Request:
Begin at the line of the items below that has "The image size" and stop after the last line of the items. Write those lines out again with their requests, shift every coordinate in the answers up by 86, and leave the pictures out.

Source records:

* * * * * * *

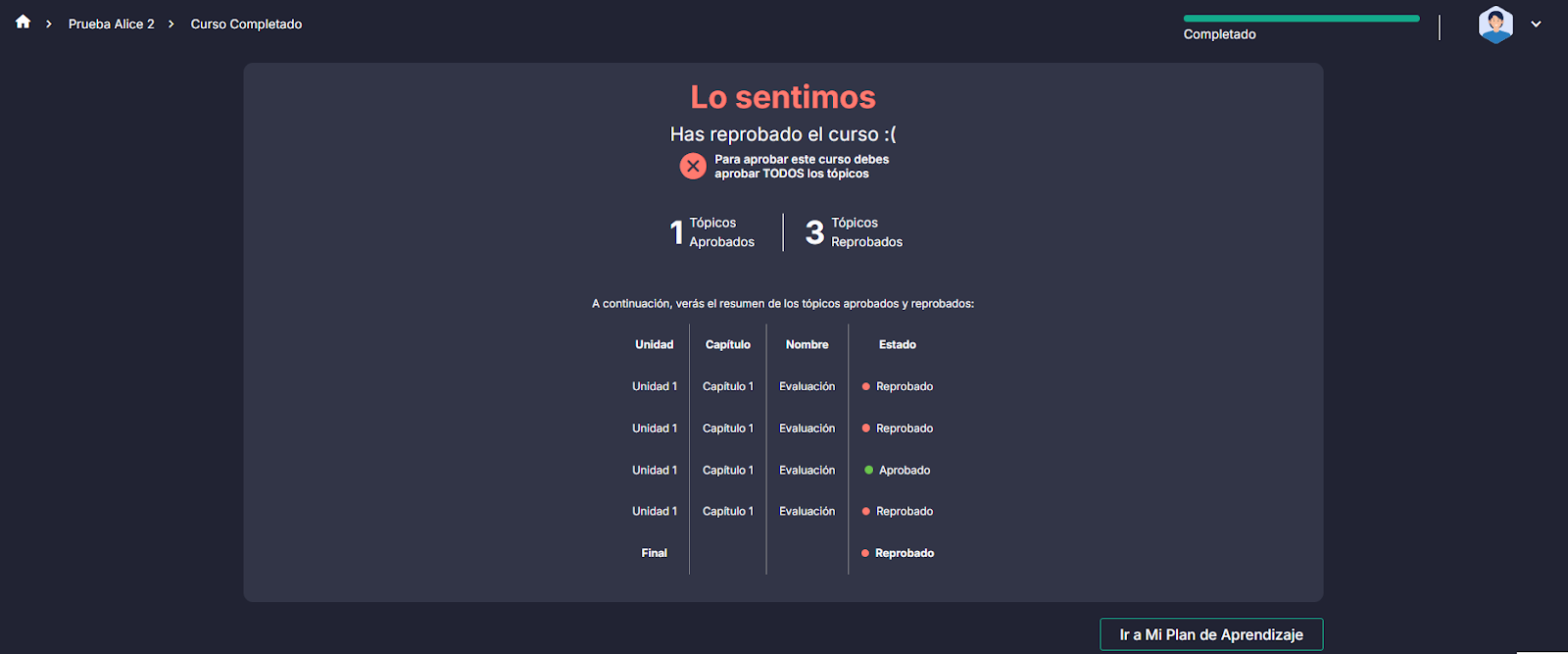1568x654 pixels.
Task: Click the "Final" row label
Action: coord(654,554)
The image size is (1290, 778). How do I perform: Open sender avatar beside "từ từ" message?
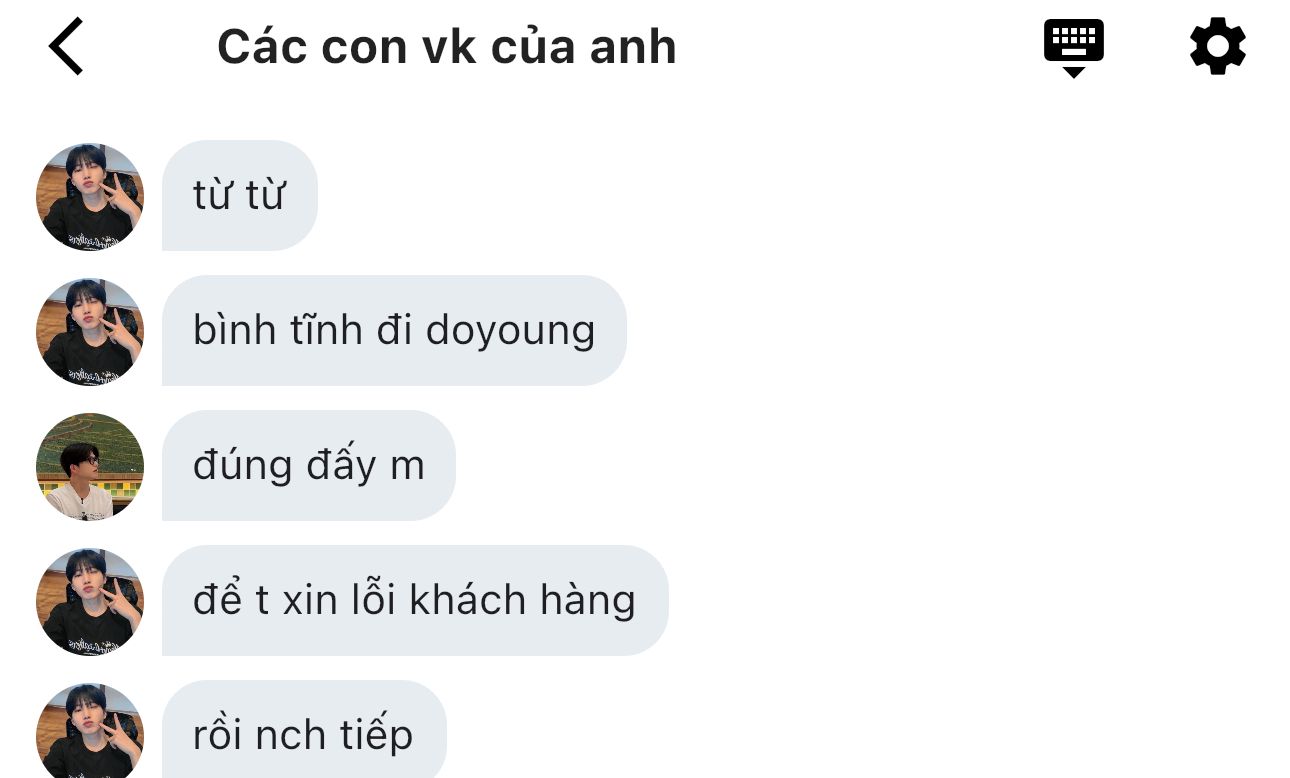90,196
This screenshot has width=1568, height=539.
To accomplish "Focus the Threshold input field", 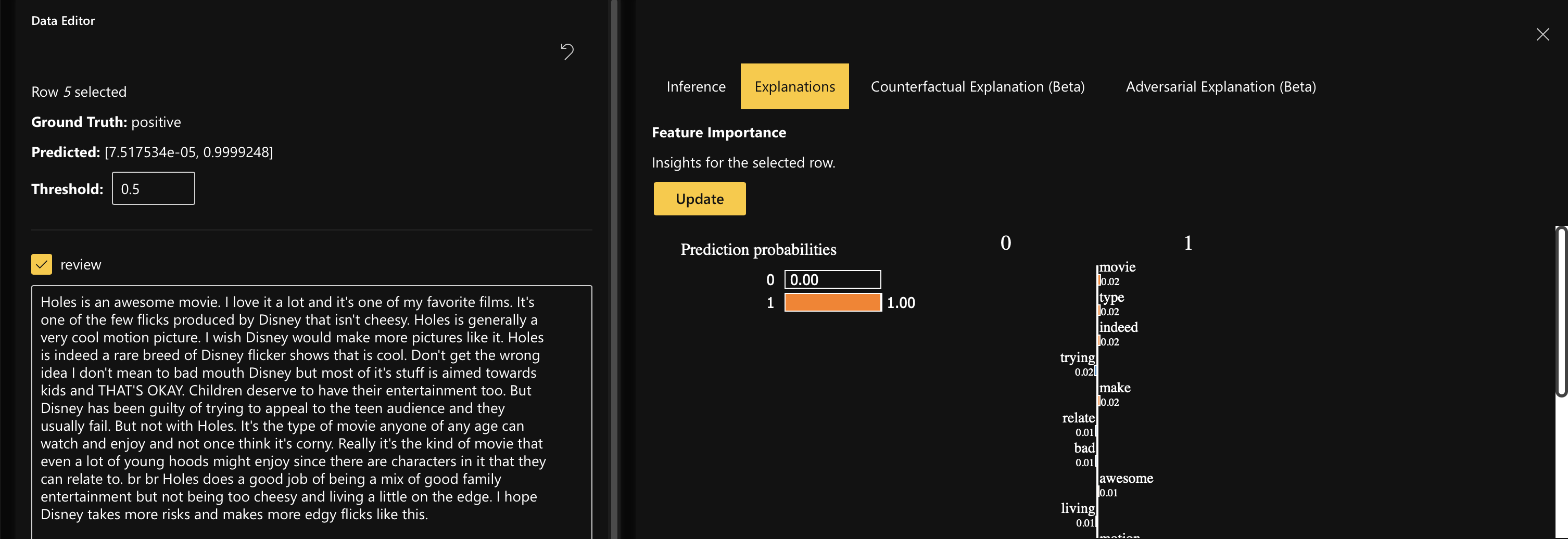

* * * * * * *

Task output:
The image size is (1290, 778). How do I perform: Open sender avatar beside "từ từ" message?
176,282
This screenshot has width=1568, height=539.
To accomplish "Focus the Threshold input field", 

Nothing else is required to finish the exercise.